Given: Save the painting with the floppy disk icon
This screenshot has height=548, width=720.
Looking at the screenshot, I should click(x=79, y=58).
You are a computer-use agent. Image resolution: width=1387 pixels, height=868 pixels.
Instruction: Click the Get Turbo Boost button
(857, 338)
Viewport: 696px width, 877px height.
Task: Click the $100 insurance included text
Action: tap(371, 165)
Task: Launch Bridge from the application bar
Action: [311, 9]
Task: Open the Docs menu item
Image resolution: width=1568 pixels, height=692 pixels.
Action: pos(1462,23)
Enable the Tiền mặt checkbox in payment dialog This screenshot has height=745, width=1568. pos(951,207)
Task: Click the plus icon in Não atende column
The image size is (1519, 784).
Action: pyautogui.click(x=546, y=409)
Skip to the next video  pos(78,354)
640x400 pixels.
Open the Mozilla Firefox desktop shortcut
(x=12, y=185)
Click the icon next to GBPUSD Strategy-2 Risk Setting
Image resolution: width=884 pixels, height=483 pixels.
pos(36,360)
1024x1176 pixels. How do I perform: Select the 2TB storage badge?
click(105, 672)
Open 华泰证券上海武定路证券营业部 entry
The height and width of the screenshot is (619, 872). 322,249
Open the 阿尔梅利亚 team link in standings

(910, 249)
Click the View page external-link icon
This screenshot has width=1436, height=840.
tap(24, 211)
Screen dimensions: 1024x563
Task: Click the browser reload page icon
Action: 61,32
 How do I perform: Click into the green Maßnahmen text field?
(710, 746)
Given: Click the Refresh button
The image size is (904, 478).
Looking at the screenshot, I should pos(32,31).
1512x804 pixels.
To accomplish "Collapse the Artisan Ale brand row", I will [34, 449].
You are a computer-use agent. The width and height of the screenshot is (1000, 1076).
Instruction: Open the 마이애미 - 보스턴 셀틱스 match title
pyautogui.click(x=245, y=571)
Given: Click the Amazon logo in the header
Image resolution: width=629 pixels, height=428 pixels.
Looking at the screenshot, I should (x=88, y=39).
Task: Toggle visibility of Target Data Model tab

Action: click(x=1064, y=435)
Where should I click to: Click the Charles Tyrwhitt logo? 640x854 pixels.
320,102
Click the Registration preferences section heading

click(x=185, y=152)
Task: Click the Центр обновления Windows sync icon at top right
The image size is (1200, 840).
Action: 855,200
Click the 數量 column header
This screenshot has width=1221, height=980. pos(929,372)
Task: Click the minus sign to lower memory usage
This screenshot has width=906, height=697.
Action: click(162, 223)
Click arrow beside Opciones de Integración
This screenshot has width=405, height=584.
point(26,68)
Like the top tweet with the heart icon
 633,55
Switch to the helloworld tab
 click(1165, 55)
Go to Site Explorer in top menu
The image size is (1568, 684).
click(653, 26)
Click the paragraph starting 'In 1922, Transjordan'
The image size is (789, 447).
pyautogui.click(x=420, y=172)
━━━━
Task goal: Which lines in the rows above contain the word "text"? Copy each one in full.

Written solution:
Task: Click the $100 insurance included text
 How do I perform: Click into the green Maßnahmen text field?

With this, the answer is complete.